8. How to Position This Externally

When you put this on your public profile / GitHub:

You're not just showing "I can write Rust". You're showing:

  • I can define a platform standard for Rust services.
  • I understand how governance, CI, and LLMs intersect.
  • I can land it in a repo with:
    • clear docs,
    • a stable CLI surface (xtask),
    • and a documented release history (v2.0.0-v2.3.0).

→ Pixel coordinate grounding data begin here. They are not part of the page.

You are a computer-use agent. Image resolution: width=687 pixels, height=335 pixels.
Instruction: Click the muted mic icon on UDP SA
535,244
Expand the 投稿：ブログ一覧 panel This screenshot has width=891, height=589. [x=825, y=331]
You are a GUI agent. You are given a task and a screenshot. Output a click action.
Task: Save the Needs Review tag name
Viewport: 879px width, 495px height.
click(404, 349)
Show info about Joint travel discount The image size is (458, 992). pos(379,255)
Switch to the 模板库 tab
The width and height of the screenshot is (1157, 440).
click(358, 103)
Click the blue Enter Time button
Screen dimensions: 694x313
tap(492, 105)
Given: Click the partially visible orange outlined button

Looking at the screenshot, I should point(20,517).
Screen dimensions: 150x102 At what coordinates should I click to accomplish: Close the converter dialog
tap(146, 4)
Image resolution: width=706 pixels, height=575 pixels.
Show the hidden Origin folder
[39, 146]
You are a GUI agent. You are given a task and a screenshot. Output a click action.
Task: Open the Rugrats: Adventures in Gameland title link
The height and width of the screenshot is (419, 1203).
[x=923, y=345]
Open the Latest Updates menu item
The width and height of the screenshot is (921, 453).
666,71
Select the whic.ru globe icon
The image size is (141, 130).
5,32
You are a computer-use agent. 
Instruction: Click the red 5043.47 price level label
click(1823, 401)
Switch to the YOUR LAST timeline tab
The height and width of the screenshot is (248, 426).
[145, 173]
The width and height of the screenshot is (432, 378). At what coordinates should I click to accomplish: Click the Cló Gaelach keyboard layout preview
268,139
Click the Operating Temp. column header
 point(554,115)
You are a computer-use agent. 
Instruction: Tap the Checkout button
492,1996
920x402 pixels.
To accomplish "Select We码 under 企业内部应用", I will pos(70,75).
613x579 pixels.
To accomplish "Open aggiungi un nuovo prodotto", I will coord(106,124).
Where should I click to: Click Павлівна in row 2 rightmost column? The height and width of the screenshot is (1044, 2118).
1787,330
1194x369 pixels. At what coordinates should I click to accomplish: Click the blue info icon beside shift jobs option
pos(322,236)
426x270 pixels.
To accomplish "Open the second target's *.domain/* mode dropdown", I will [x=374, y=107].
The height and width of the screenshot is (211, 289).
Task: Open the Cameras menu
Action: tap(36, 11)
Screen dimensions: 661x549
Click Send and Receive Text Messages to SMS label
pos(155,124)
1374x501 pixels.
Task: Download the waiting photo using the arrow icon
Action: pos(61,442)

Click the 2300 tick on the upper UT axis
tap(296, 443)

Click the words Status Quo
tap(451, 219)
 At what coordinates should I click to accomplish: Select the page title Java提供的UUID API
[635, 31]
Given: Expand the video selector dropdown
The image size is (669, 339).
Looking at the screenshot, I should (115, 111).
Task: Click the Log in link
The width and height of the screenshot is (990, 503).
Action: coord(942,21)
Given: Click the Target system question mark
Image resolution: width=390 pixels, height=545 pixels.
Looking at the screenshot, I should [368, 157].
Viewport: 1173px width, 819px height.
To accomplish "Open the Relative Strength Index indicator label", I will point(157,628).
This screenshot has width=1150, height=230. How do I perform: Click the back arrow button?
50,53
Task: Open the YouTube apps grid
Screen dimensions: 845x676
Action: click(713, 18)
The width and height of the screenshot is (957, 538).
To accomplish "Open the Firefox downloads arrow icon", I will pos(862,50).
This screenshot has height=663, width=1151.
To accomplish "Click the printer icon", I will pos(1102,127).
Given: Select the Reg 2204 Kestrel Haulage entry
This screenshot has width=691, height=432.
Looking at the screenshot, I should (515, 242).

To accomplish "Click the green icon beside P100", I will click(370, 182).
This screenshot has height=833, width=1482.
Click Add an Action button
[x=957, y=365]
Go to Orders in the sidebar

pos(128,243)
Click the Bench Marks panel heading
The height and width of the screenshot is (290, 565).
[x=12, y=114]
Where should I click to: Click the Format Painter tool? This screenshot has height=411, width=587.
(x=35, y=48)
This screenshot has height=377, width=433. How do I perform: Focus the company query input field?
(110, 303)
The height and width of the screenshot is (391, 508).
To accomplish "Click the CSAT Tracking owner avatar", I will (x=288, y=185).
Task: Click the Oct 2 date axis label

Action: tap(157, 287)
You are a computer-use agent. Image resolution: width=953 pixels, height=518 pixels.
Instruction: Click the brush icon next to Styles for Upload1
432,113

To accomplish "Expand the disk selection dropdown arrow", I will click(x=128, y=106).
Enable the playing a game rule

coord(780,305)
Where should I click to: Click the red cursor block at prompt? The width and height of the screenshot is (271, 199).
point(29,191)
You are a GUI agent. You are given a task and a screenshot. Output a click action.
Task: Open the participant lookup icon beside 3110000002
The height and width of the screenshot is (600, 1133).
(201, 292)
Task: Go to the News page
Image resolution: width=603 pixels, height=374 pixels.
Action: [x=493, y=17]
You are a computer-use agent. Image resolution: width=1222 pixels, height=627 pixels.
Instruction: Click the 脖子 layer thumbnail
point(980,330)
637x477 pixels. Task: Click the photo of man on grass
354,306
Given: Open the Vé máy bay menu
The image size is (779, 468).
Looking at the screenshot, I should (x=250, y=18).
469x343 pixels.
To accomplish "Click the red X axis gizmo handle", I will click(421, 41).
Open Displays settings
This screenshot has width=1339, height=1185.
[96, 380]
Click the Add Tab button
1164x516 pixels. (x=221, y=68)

For a Head of Platform / Head of DevEx audience, that's the difference between:

  • "We use Rust + some tools" vs.
  • "We have a pattern for safe, fast AI-assisted development in Rust, and here is a working example."

9. How to Use This Doc

You can point people to this file as:

  • The "why this exists" narrative,
  • A companion to README.md (which stays more practical),
  • A foundation for:
    • conference talks,
    • blog posts,
    • or client-facing primers.

If you need to adapt it for a specific client or org, you can fork this into a WHY_TEMPLATE_FITS_<CLIENT>.md with concrete examples.